- READING TEXT -
-----

Willem de Kooning: Women on the Themes of Painting - Conversations with Cecily Brown, April Gornik,

In 1953 at his opening at the Sidney Janis Gallery in New York, Willem de Kooning was approached by Jackson Pollock, who was in an especially combative mood. It was de Kooning’s third solo show at the gallery, and it included Woman I through V, as well as Woman with Bicycle, the body of work that would make him even more famous than he already was, and that would change modern art. “Bill, you betrayed it,” Pollack accused. In Pollock’s formulation, the “it” was the grand experiment in abstract painting on which their generation had embarked, and the instrument of its betrayal was the figure. “You’re still doing the same goddamned thing,” Pollock complained. “You know, you never got out of being a figurative painter.”

De Kooning’s response is not documented, but it must have been less physical than the fistfight that ensued with Clement Greenberg eight years later. At a lecture in late October, 1961, Greenberg had repeated his claim that de Kooning was a better painter before 1950 than he had been ever since. A month later at Dillon’s, a bar near the Cedar Tavern, de Kooning’s response added clout to the cliché that actions speak louder than words.

-----

[Items from a data source]
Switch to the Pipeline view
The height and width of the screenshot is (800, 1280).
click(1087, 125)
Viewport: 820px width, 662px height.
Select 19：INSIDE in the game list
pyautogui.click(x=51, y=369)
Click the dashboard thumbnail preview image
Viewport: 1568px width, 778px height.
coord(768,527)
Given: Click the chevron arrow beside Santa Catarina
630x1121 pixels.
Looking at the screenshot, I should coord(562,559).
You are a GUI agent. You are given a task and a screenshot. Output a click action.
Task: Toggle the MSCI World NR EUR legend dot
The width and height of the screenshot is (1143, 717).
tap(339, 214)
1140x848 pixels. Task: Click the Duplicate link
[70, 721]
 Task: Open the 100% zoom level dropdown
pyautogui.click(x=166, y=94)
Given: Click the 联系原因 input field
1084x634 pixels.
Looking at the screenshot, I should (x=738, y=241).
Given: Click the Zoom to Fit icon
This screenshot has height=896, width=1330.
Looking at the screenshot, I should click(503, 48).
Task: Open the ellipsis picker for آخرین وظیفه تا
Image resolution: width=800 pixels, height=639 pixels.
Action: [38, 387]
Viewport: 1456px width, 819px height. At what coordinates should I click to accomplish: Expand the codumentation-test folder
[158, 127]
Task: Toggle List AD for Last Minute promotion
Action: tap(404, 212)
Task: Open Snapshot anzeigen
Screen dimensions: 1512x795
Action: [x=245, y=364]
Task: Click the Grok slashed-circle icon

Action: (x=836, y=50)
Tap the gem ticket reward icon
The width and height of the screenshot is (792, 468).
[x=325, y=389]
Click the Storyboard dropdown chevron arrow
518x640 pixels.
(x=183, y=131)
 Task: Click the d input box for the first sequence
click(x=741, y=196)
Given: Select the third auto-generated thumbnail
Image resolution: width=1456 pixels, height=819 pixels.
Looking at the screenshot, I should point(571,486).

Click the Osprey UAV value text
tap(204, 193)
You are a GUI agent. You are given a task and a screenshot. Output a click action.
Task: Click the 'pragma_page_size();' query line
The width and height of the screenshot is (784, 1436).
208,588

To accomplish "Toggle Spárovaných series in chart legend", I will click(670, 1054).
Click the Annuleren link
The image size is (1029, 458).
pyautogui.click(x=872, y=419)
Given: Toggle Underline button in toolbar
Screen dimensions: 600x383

-----

- REQUEST 1 -
In the text about Willem de Kooning, which gallery held his 1953 opening?
- REQUEST 2 -
Carry on the text about Willem de Kooning from the point where it ends.

- WRITTEN ANSWER 1 -
The Sidney Janis Gallery in New York.

- WRITTEN ANSWER 2 -
These anecdotes are not apocryphal; they are recorded incidents in the story of how modern art settled in to the United States. Both say something about the intensity of the time, the fierce partisanship that characterized it, and how much was at stake in being a painter when Modernism was taking hold in America.

From September 18, 2011 to January 9, 2012 at the Museum of Modern Art in New York, the art world had an opportunity to see “de Kooning: A Retrospective,” an exhibition of 200 works spanning seven decades, curated by John Elderfield, MoMA’s Chief Curator Emeritus of Painting and Sculpture. It was a unique opportunity to engage the full range of de Kooning’s painting, drawing and sculpture. The exhibition was accompanied by an indispensable, 500-page-long catalogue that is now the gold standard for de Kooning criticism. Mr. Elderfield’s introductory essay, called “Space to Paint,” is exemplary, and the argument he makes for de Kooning’s invention of a new pictorial space is compelling and persuasive. De Kooning’s art was the subject of considerable attention while he was alive, and its hold on the aesthetic imagination has not diminished in the 15 years since his death. “De Kooning: A Retrospective” has made the discussion of the quality and influence of his work even more pertinent than it was before.

When the painter and critic Fairfield Porter reviewed, in The Nation, de Kooning’s 1959 exhibition of 22 paintings at the Sidney Janis Gallery he praised the show (which included a number of the abstract parkway landscapes) by saying that “it is as though his painting reached a different level of consciousness than painting that refers to a theory of aesthetics.” In continuing his praise, he says the work goes beyond “any painting that has been extensively verbalized.”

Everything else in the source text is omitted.